Well I have to completely disagree with all of the nay-Sayers. I have read a lot of the posts explaining why this or that did not work for this person or that person. I have responded many times to these posts. Yes there is a potential for a fish to snap at night and kill. Just curious why none of this has happened to me. I have all community tanks, all of the inhabitants have grown up together or with a group of other cichlids before being transferred into their eventual tank.
My 300 is home to (all fish are over 8") Hogabooarum, Devils, Loisellei, Kraussi, Pikes, Grammode, Urophthalmus, Hon. Jag, Beani, Heterospila.
My 250 is home to (all fish are 5" or larger) Argentea, Black Belt, Zonatus, Bifa, Fenestratus, Catamaco, Polys, Regani,
My 210 is home to (all fish are 5" & larger) RTMS, La Ceiba's, Freddies, Dovii, Carpintis, Cuban
My 150 is home to 30 different grow-outs of various other different species.
And please dont respond to what I said with, dude you are so overstocked. You have not seen my set up and I have plenty of filtration and keep up on the water changes. I breed several different types of all these cichlids and distribute them throughout the state of Washington. Id like to think that I do know what I am talking about. Though I do have people visit my fish room all the time and can not believe that my tanks are so peaceful. I understand that a lot of you have had serious issues with psycho fish, and maybe I have been lucky.
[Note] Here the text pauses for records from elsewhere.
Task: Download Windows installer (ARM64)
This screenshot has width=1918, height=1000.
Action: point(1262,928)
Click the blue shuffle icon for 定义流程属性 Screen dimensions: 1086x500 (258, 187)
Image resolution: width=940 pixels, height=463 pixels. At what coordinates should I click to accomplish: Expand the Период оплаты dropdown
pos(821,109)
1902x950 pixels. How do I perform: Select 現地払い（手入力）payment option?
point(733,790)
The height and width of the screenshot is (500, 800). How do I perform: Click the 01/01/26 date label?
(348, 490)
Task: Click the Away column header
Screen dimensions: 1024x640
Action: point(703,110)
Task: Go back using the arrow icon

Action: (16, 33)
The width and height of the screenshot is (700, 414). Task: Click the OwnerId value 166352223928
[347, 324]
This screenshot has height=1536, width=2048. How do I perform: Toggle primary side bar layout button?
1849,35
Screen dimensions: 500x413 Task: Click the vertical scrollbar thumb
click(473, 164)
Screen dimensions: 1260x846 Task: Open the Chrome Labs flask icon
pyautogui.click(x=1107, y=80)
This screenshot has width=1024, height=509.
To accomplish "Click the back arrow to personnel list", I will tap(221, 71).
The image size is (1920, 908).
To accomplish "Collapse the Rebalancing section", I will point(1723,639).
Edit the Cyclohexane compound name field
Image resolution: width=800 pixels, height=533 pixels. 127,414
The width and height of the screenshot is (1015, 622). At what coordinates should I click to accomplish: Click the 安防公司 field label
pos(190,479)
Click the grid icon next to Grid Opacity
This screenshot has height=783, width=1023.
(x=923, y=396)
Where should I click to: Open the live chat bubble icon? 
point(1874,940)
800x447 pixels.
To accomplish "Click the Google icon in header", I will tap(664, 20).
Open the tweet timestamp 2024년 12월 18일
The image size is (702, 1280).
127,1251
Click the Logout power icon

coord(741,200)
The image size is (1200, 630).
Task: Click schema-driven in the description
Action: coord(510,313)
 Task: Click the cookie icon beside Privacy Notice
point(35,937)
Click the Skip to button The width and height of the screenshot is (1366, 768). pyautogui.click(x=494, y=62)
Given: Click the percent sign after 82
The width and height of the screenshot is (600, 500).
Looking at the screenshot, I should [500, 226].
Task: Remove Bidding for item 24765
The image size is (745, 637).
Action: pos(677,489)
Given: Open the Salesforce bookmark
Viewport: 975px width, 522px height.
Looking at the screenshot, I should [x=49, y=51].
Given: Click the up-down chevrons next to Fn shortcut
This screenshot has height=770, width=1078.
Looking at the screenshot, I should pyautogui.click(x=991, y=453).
But I have 27 tanks and over 75 different species, and all of them co-exist or co-existed before I pulled them to breed them.
If that is what you want as a community, start them young, feed them well, interact with them often and you will have very good success.
It's likely BECAUSE you are so heavily stocked that they are co-existing, the old JDM trick... Have enough fish and no one can focus on a specific fish to actually cause damage and no real territories are made. Same reason you see pet stores pulling off the stock they do. It can work, you might have issues later, but my main problem with that many fish for MY tanks is you don't see a lot of natural behavior in something that heavily stocked. I'd rather have a nice pair or two in a 300 gallon than a bunch of different fish. But it's a personal preference.
The one real rule of cichlid communities is that nothing will or won't work 100% of the time.